Era un país
de selva y amargura; un país con altísimos abetos, con abetos
altísimos, en donde ponía quejas
el temblor del viento. Tal vez era
la tierra cimeriana donde estaba
la boca del infierno, o la isla que
el grado ochenta y siete de latitud
austral, marca el lindero de la
líquida mar; sobre las aguas se levantaba
un promontorio negro, como el
cuello de un lúgubre caballo, de un potro
colosal, que hubiera muerto en su última
postura de combate, con una
hinchada nariz humeando al viento.

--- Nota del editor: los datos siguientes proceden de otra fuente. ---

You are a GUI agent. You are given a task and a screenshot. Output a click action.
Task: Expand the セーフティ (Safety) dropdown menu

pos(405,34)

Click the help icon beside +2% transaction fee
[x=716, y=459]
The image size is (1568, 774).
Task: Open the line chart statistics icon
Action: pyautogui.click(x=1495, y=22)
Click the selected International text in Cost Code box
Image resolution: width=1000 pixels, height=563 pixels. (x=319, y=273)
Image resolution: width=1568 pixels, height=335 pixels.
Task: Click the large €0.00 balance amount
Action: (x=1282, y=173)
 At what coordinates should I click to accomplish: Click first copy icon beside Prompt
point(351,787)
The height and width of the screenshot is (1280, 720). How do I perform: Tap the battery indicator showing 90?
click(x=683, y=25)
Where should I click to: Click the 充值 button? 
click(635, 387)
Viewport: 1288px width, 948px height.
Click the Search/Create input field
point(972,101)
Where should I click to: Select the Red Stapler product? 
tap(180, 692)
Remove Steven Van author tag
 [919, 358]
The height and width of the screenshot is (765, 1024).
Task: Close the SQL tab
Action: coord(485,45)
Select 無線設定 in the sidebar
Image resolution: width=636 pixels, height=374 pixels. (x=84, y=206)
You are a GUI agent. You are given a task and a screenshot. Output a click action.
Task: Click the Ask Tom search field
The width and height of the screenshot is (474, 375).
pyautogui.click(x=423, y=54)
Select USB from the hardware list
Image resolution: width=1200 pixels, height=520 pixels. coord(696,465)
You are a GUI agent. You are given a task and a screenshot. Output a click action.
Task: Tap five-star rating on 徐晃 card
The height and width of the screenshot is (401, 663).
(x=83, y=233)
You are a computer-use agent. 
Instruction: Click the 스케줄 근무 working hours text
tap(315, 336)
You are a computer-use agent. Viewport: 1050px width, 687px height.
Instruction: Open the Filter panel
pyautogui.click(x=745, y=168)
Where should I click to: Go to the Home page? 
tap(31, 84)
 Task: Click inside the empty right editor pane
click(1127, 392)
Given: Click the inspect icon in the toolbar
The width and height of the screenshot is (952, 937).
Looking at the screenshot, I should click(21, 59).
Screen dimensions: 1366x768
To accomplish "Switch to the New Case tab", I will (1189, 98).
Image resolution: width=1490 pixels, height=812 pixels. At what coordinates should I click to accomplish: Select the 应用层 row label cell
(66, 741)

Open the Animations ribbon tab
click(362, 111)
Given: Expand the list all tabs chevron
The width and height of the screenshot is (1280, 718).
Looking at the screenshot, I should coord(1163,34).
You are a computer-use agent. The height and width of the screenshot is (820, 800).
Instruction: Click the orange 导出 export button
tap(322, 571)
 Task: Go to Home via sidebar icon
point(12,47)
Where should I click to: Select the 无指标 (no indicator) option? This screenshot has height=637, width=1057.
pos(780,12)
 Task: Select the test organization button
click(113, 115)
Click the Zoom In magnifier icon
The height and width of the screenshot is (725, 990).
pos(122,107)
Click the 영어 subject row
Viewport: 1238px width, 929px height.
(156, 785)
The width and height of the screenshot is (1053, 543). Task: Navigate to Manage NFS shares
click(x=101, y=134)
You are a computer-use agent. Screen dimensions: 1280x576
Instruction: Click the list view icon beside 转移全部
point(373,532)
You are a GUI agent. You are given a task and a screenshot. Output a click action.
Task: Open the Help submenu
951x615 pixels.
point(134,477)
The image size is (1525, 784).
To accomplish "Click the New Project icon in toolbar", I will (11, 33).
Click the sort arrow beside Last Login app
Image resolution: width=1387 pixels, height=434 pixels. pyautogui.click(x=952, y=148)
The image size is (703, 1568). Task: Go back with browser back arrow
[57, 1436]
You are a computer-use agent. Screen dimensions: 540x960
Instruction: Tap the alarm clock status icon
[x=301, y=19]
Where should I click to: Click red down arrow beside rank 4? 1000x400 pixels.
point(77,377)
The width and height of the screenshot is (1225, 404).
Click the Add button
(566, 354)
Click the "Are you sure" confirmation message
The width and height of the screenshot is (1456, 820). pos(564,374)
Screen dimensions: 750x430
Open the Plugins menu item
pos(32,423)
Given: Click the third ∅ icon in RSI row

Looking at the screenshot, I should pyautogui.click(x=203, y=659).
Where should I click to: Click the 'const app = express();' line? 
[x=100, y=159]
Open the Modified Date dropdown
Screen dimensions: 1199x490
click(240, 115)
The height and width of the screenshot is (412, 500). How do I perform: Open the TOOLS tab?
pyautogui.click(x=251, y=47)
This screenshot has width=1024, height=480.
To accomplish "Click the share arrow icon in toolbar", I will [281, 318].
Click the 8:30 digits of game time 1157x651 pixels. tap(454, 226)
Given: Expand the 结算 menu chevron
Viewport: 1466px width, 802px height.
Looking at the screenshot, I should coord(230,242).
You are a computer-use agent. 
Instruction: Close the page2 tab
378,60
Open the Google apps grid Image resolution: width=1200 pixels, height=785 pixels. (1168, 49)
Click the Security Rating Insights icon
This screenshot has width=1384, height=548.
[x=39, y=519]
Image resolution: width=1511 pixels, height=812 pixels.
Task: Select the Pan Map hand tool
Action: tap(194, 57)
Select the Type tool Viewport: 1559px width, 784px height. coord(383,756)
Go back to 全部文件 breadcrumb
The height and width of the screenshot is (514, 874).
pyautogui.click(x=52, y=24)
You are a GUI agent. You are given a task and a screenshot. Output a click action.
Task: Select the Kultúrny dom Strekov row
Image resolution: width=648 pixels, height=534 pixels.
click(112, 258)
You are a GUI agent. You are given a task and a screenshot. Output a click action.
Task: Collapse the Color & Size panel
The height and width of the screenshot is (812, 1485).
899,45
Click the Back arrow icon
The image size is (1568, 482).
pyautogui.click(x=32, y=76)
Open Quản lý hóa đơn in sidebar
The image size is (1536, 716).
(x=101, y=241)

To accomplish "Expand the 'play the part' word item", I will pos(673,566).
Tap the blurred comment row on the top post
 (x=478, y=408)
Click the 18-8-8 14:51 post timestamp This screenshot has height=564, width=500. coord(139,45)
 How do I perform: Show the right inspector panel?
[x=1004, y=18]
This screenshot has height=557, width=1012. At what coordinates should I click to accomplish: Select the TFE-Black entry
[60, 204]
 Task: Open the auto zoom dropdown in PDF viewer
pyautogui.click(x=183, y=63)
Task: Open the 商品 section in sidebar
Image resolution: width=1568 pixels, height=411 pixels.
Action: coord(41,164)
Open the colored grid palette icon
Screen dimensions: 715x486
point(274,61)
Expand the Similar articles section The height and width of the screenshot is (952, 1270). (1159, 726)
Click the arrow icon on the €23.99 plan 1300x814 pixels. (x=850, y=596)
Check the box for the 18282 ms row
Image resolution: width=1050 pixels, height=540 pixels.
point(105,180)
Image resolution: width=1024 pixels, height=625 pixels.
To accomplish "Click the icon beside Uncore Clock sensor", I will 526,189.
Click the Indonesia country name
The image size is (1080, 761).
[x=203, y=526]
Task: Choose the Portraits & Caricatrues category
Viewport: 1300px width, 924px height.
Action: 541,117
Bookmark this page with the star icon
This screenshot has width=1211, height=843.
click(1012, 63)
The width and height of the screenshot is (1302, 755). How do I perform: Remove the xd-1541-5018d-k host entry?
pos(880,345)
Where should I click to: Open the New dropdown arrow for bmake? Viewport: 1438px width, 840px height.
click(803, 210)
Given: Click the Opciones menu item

El orto
formidable de una noche con intenso
borrón manchaba el cielo, y sobre el
fondo de carbón flotaba la alta
silueta del peñasco negro. Una luna
ruinosa se perdía con su
amarilla cara de esqueleto en distancias
de ensueño y de problema; y había un
mar, pero era un mar eterno, dormido en un
silencio sofocante como un
fanático animal enfermo. Sobre el filo
más alto de la roca, ladrando al
hosco mar estaba un perro.
Sus colmillos
brillaban en la noche pero sus ojos
no, porque era ciego. Su boca
abierta relumbraba, roja como el
vientre caldeado de un brasero; como la gran
bandera de venganza que corona
las iras de mis sueños; como el
hierro de un hacha de verdugo abrevada en
la sangre de los cuellos. Y en aquella
honda boca aullaba el hombre, como el
sonido fúnebre en el hueco de las
tristes campanas de noviembre. Vi que mi
alma con sus
brazos yertos y en su
frente una luz, hipnotizada subía hacia
la boca de aquel perro, y que en sus
manos y sus pies sangraban como rosas de
luz, cuatro agujeros; y que en la
hambrienta boca se perdía, y que el
monstruo sintió en sus ojos secos encenderse
dos llamas, como lívidos incendios de
alcohol sobre los miedos.
Entonces
comprendí (¡Santa Miseria!) el misterioso
amor de los pequeños y odié la
dicha de las nobles sedas, y los
prosapios con raíz de hierro; y hallé en
el lodo gérmenes de lirios, y puse la
amargura de mis besos sobre bocas
purpúreas, que eran llagas; y en las
prostituciones de tu lecho vi esparcidas
semillas de azucena, y aprendí a
aborrecer como los siervos; y mis ojos
miraron en la sombra una cruz
nueva, con sus clavos nuevos, que era una
cruz sin víctima, elevada sobre el
oriente de un incendio, aquella cruz
sin víctima ofrecida como un lecho
nupcial. ¡ Y yo era un perro!
Leopoldo Lugones
NOTA: Se denomina metempsicosis a la doctrina religiosa y filosófica de varias escuelas
orientales, y renovada por otras de Occidente, según la cual las almas
transmigran después de la muerte a otros cuerpos más o menos perfectos,
conforme a los merecimientos alcanzados en la existencia anterior. Este poema fue escrito hacia 1897 cuando Leopoldo Lugones tendría unos veinte años y acababa de leer "Los Cantos de Maldoror" del Conde de Lautréamont.